» PROBLEM TO SOLVE
Take the line with "You are a computer-use" as the first and the last line of the data as the end. Write out both and every line between exactly, except pictures.

Records contained in a dataset:
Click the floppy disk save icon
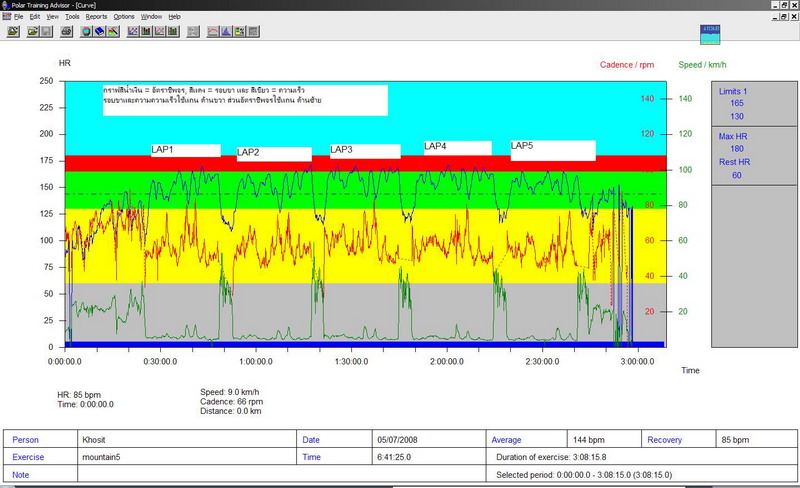The height and width of the screenshot is (488, 800). (47, 31)
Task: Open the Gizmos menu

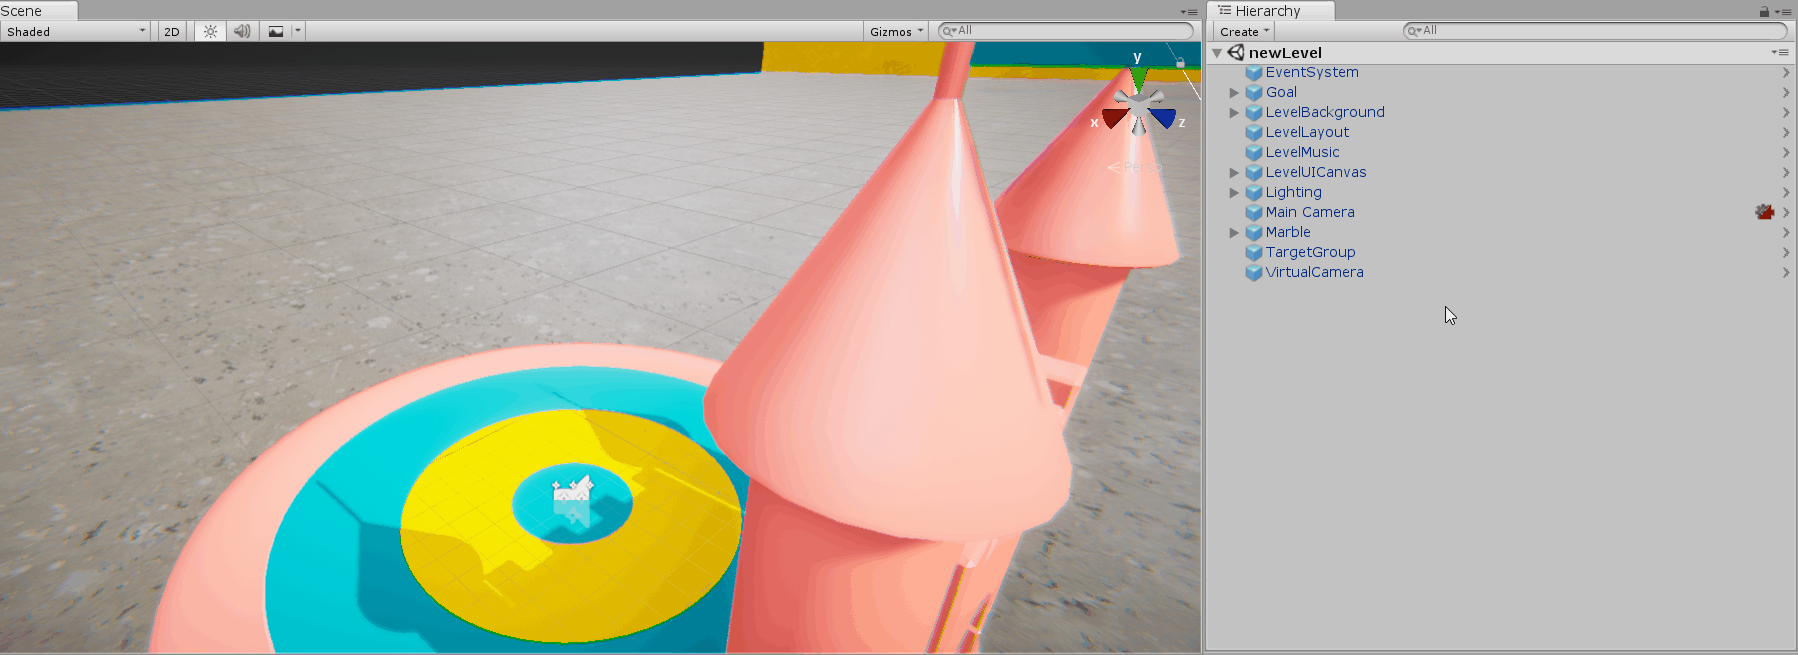Action: point(896,31)
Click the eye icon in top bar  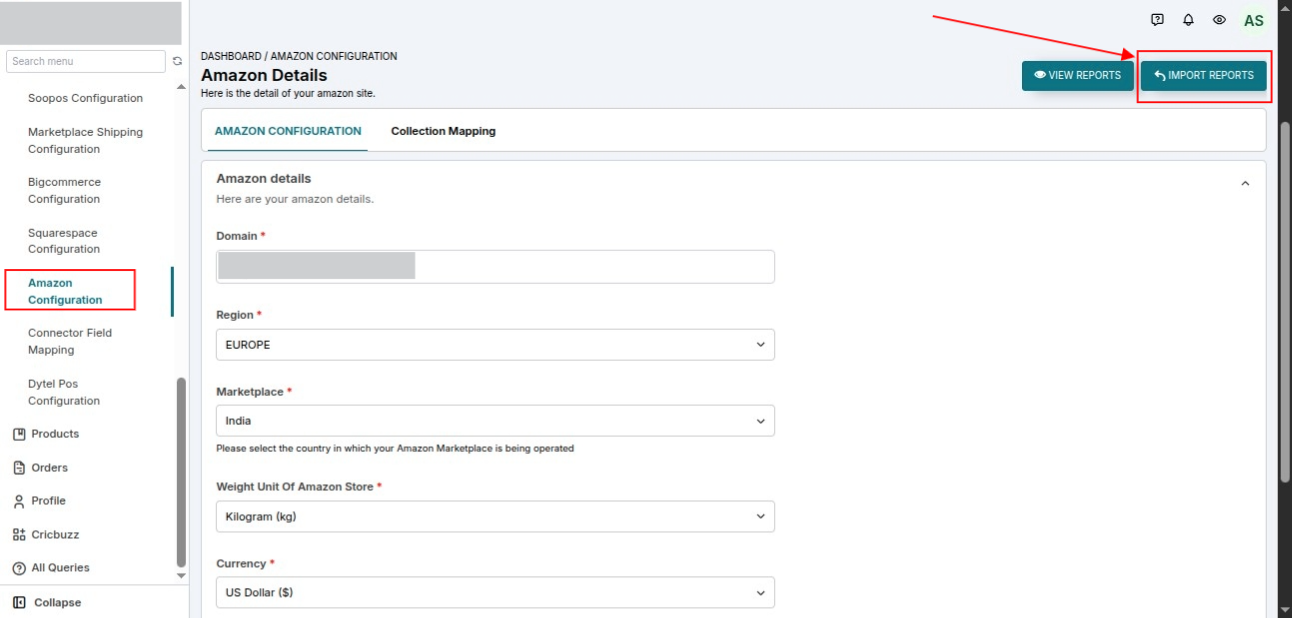coord(1219,20)
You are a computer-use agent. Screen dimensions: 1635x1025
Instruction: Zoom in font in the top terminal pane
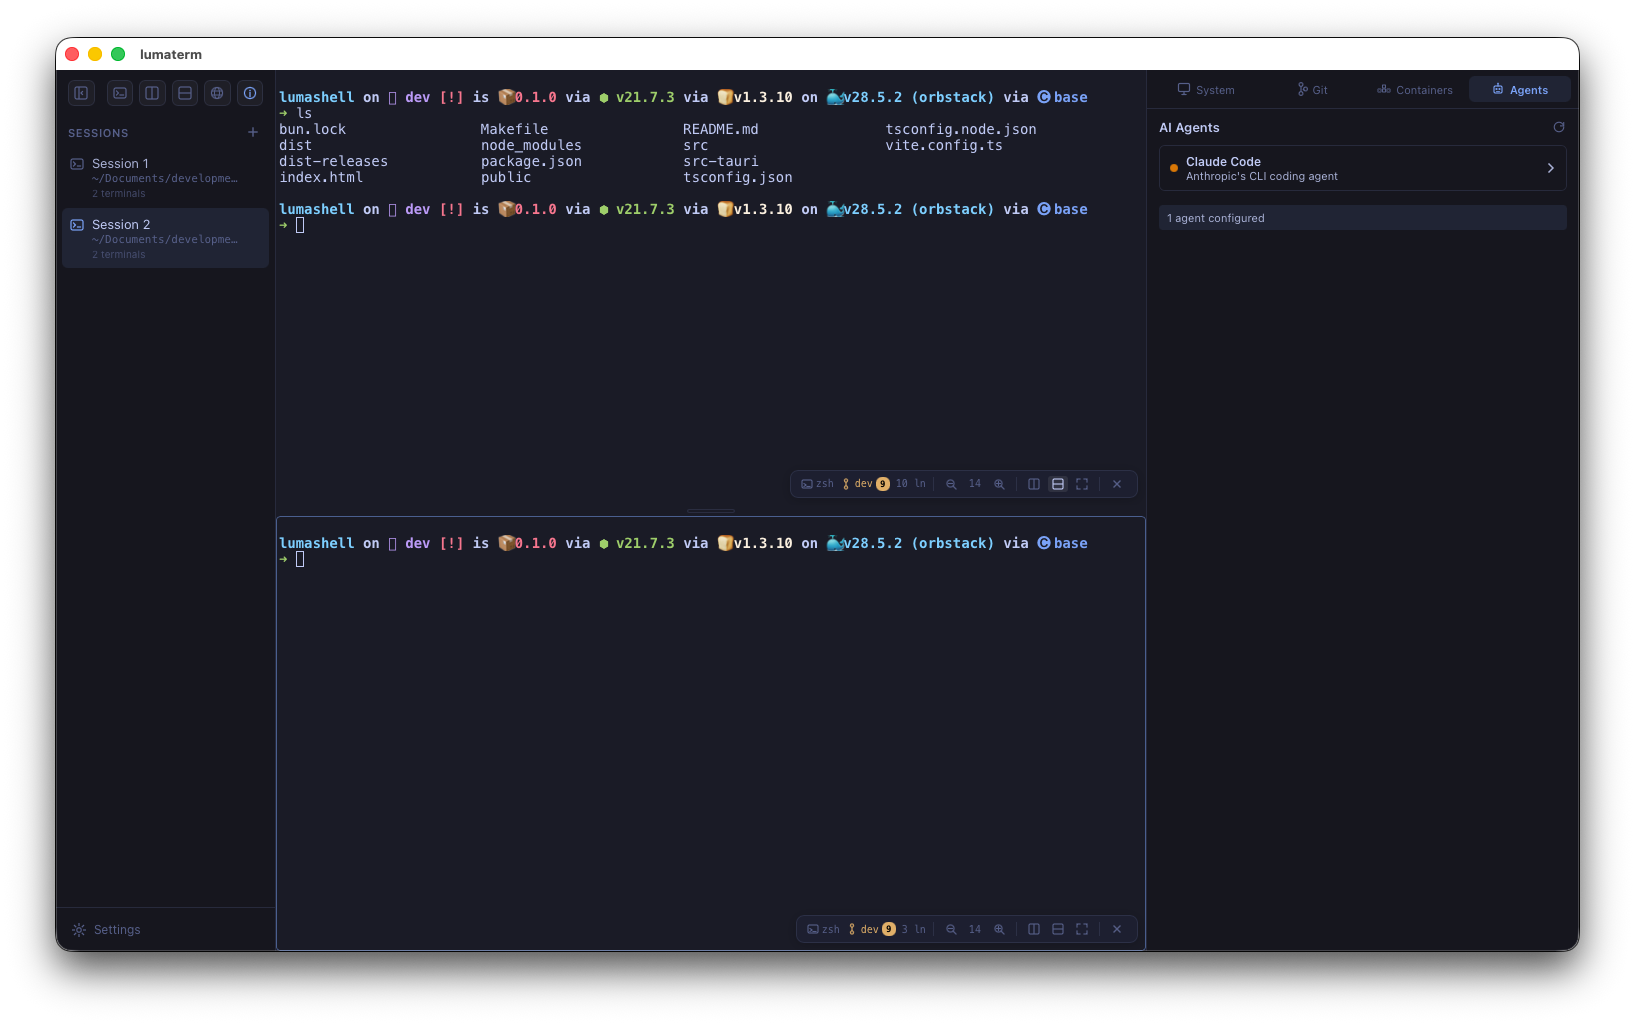pos(999,484)
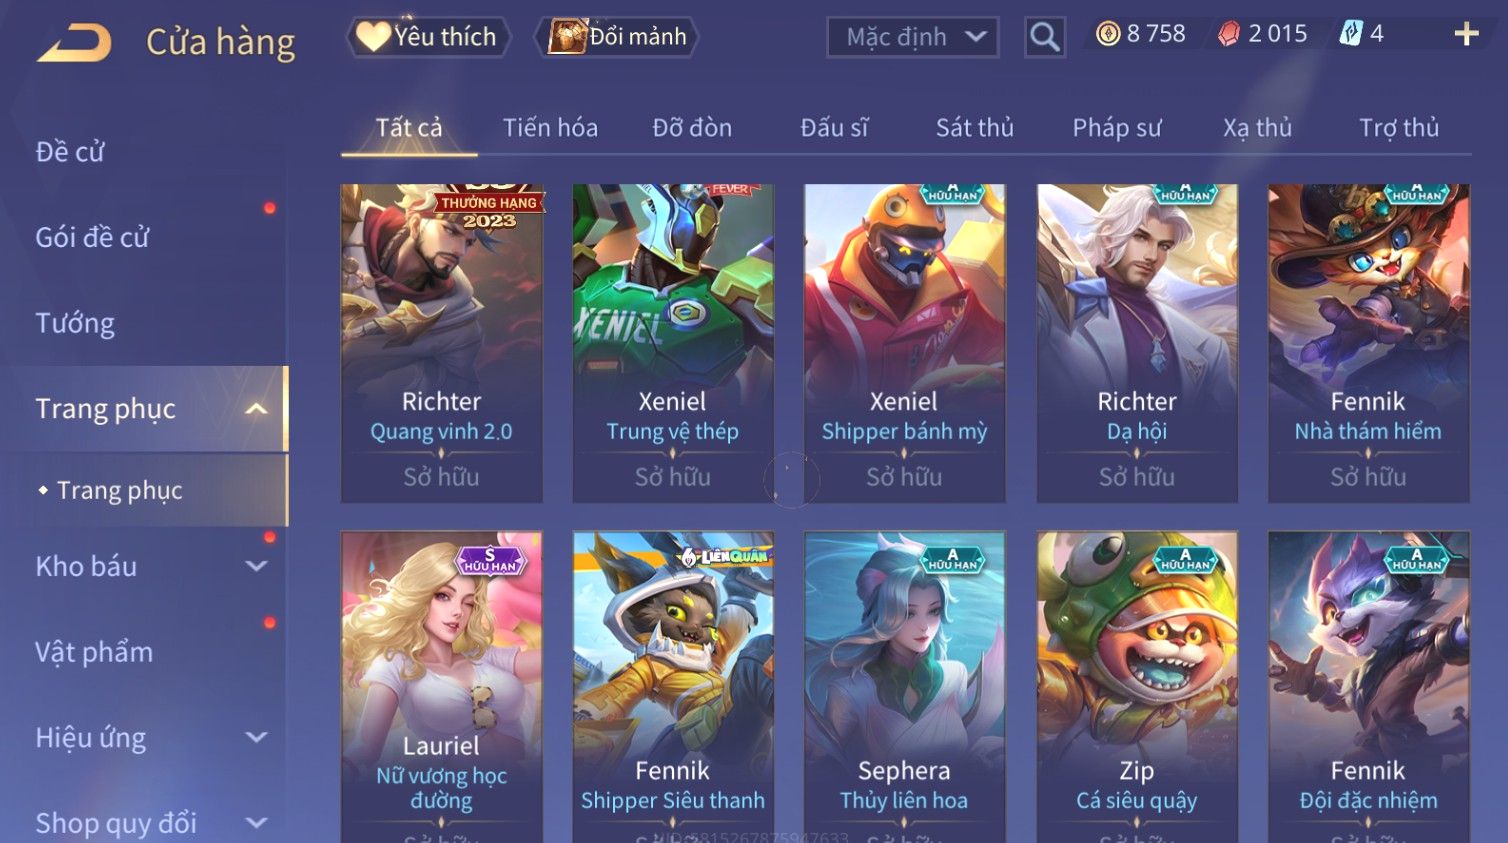Image resolution: width=1508 pixels, height=843 pixels.
Task: Open Yêu thích favorites heart button
Action: pyautogui.click(x=428, y=37)
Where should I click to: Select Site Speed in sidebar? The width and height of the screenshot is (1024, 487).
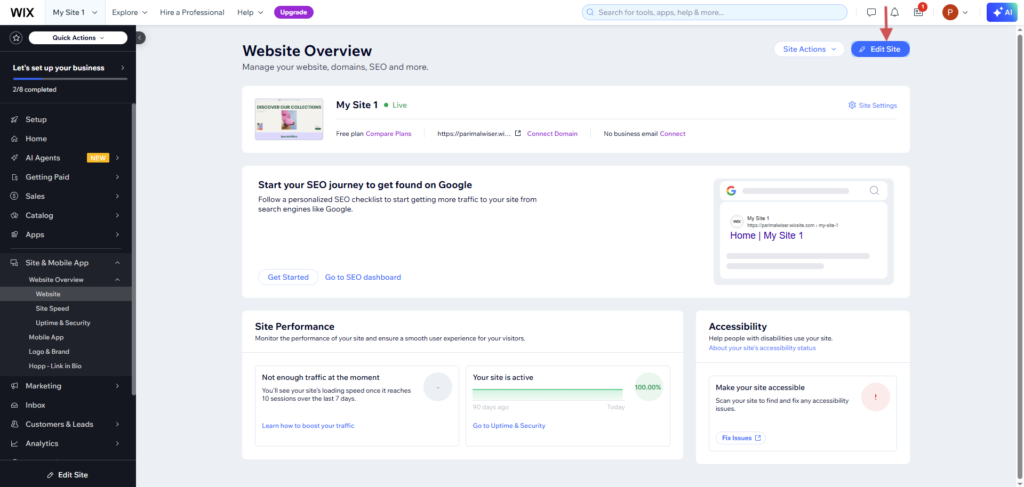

» WRITTEN RESPONSE
You are a computer-use agent. Screen dimensions: 1635x1025
Instruction: Zoom in font in the top terminal pane
pos(999,484)
Image resolution: width=1508 pixels, height=843 pixels.
Task: Open Yêu thích favorites heart button
Action: pyautogui.click(x=428, y=37)
Where should I click to: Select Site Speed in sidebar? The width and height of the screenshot is (1024, 487).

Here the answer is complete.